Stored data entries
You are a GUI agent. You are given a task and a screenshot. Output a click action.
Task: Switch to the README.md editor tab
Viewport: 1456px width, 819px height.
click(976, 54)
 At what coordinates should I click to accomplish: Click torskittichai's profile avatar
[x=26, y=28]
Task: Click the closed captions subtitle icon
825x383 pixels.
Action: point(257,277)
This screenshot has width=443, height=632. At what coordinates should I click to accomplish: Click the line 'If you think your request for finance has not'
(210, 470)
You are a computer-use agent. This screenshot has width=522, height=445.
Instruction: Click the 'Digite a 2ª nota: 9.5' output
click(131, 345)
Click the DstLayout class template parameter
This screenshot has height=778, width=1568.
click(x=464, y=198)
* * *
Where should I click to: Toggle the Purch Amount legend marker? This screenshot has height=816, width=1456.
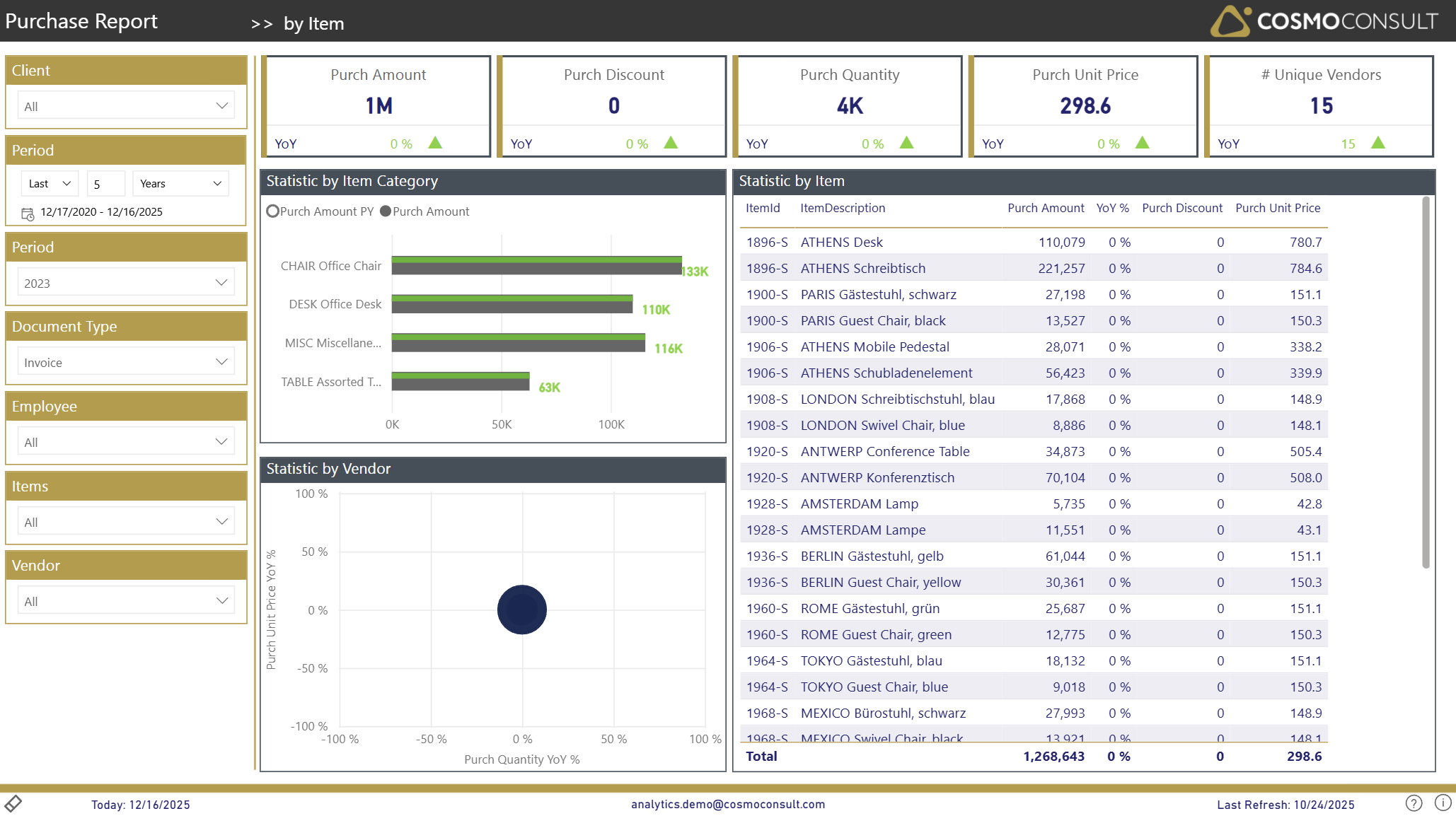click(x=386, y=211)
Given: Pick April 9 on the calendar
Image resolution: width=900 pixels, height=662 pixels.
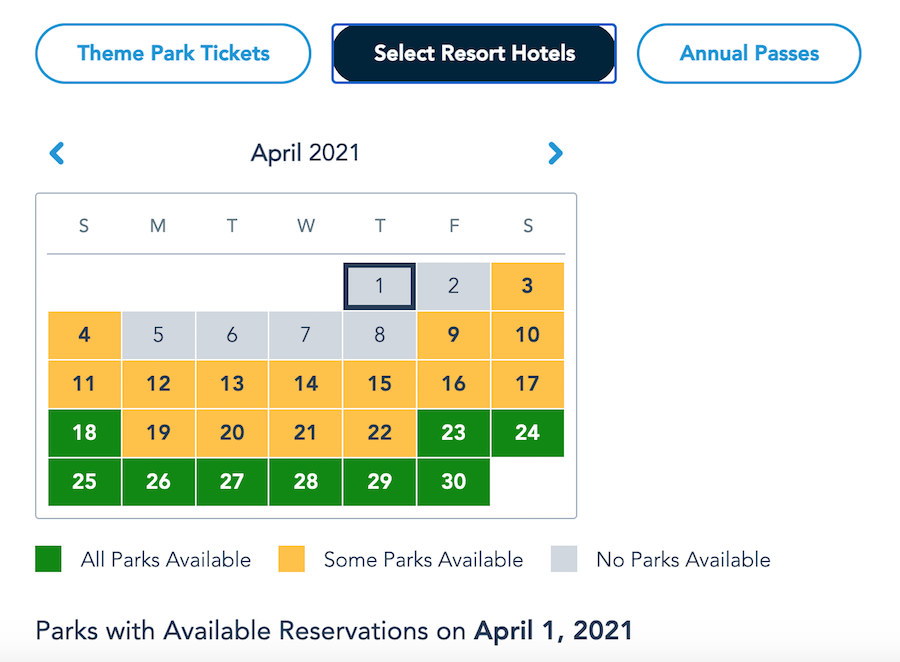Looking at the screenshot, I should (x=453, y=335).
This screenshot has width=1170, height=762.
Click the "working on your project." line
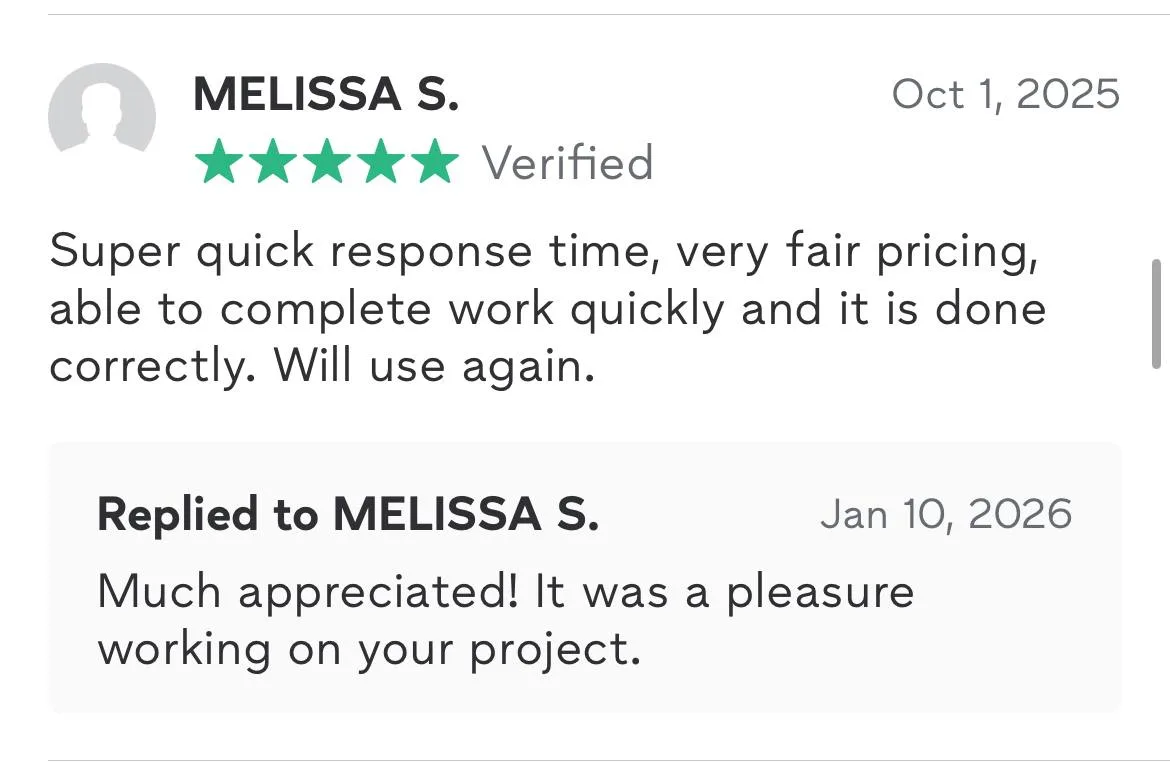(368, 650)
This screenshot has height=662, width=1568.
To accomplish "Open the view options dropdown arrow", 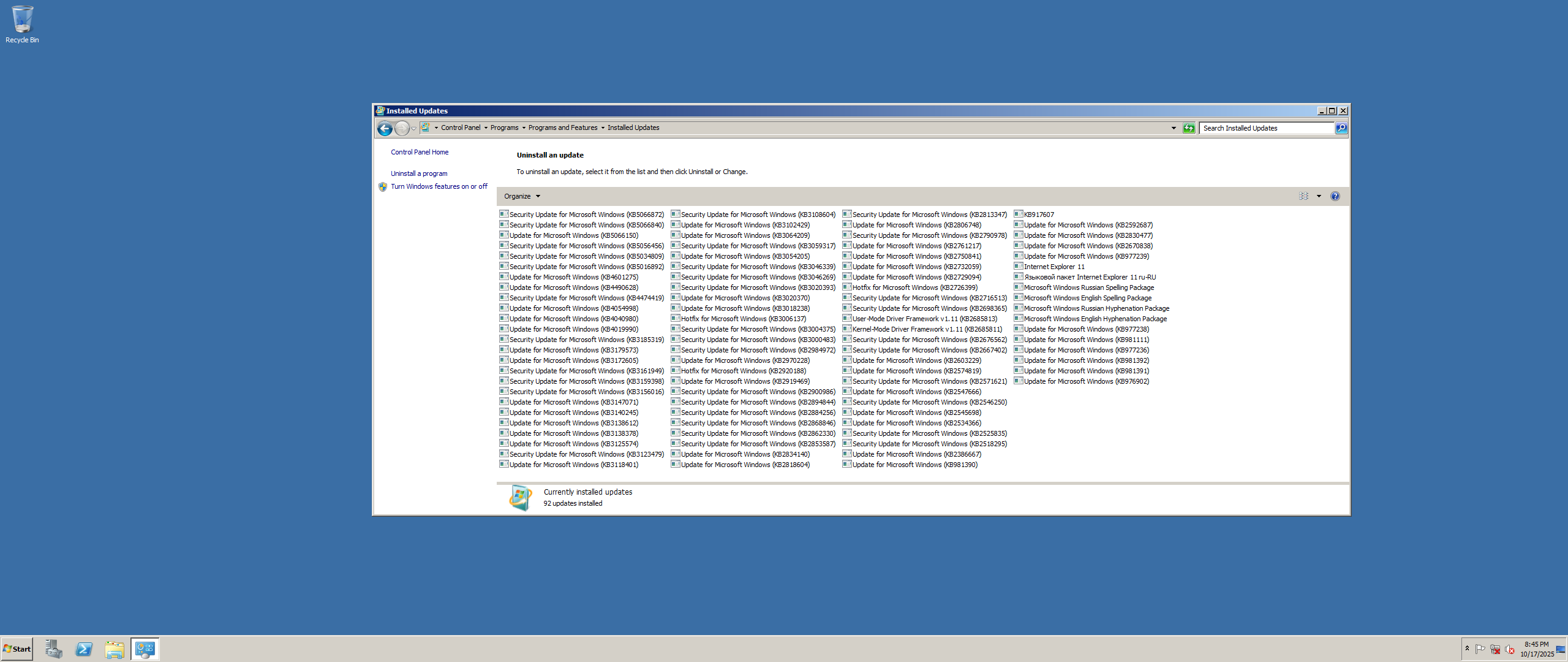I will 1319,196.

# Given instruction
Copy out the items exactly as they appear, covering everything from the line containing "Click the DstLayout class template parameter" down to the line containing "click(x=464, y=198)".

# Exercise answer
Click the DstLayout class template parameter
This screenshot has height=778, width=1568.
click(x=464, y=198)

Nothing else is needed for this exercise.